Wednesday, June 3, 2015

Flourless Peanut Butter Cookies

Peanut butter cookies remind me of being young and baking with my grandma. She made amazing peanut butter cookies and she would let us help by making criss-cross patterns with the fork on each cookie. I took this job very seriously and made sure my fork indents were perfect. Then we would sprinkle a little dusting of sugar on top and pop them in the oven. 

These cookies are different from the kind my grandma made, but are still out of this world delicious. They don't use flour and only have a few ingredients. Plus, you use salt instead of sugar on top making it that perfect combination of sweet and salty. You can make them in no time and don't have to spend a whole afternoon in the kitchen. Since I tend to prefer projects that take less than 30 minutes and with as few steps as possible, this is right up my alley. 

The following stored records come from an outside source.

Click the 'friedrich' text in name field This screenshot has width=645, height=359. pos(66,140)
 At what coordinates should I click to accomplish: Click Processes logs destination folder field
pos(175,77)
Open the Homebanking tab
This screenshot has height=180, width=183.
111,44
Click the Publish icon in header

Disclaimer: peanut butter cookie dough is my Kryptonite. There were supposed to be more cookies in the finished product pictures, but I ate so much of the dough, I barely had enough to bake with! Proceed with caution if you are a peanut butter junkie like me. Is there a support group for us? Peanut Butterolics Anonymous anyone? 

This recipe is adapted from this one. You will need: 

1 cup (or a little more depending on your love of peanut butter, I use more - it's a sickness people!) peanut butter
1/2 cup white sugar
1/2 cup brown sugar
1 teaspoon pure vanilla extract
1 large egg
Sea salt for sprinkling 

Preheat oven to 350 degrees. In a large bowl, mix together the peanut butter, sugars, vanilla and egg until combined. Spoon one tablespoon of the mixture onto a baking sheet, making sure spoonfuls are about 1 inch apart. Flatten spoonfuls by using a fork to make a criss-cross pattern. Sprinkle sea salt on top of cookies. Pop into oven for 8-10 minutes (I bake for 8 minutes). Transfer cookies to cooling racks, repeat with the rest of the dough and enjoy! They go great with a glass of milk, but really, what cookie doesn't? 

The addition of the brown sugar makes these cookies a little more chewy, which is how I prefer my cookies. If you don't like chewy, leave out the brown sugar and just use one cup of white sugar. You can also put the dough in the fridge and let it set up overnight. I do this with a lot of my cookie dough if I have time. The cookies bake better if you refrigerate them, but they are also just as good straight from the mixer to the oven. 

Enjoy and share with someone you love!